Basketball

„King“ James tritt Bryants Erbe an: „Es gibt nichts, was mich aufhalten kann“

LeBron James hat seinen Auftrag erfüllt. Die Los Angeles Lakers sind zum 17. Mal NBA-Champion. Und das im Todesjahr von Klubikone Kobe Bryant.

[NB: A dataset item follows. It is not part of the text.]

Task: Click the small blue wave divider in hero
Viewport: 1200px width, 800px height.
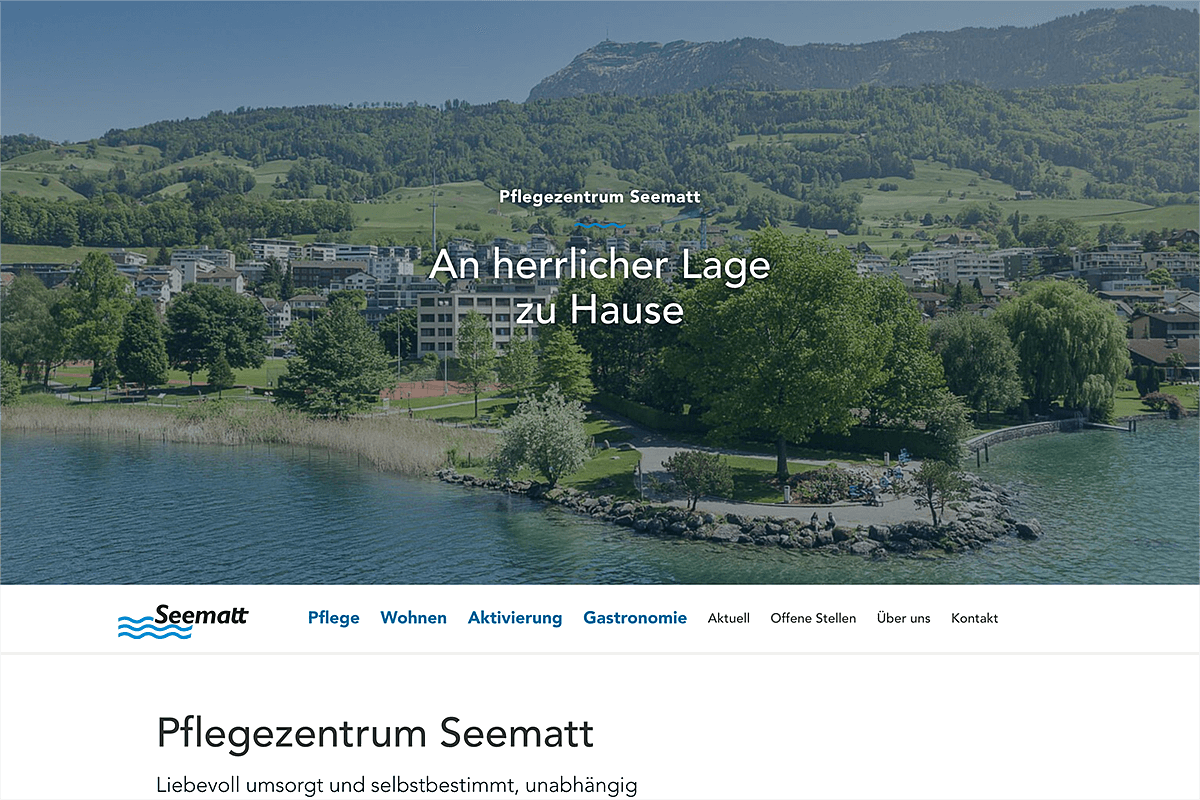Action: click(x=600, y=225)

LeBron James holte in der Nacht von Sonntag auf Montag den Titel in der NBA und wurde zum „NBA Finals MVP“ gewählt 

LeBron James holte in der Nacht von Sonntag auf Montag den Titel in der NBA und wurde zum „NBA Finals MVP“ gewählt  Foto: Mike Ehrmann/AFP

Um LeBron James herum stieg bereits die große Party mit Champagner und Zigarren, aber der „King“ gedachte zuerst seines verstorbenen Freundes Kobe Bryant. Nur Minuten nach dem Gewinn des so ersehnten NBA-Titels mit den Los Angeles Lakers versetzte sich der beste Basketballer der Welt wieder zurück an den 26. Januar dieses Jahres – den Tag, an dem Klub-Ikone Bryant bei einem Hubschrauber-Absturz gemeinsam mit Tochter Gianna ums Leben gekommen war. In den Wochen danach wuchs eben jener Geist, der L.A. nur fast neun Monate später zur Meisterschaft trug.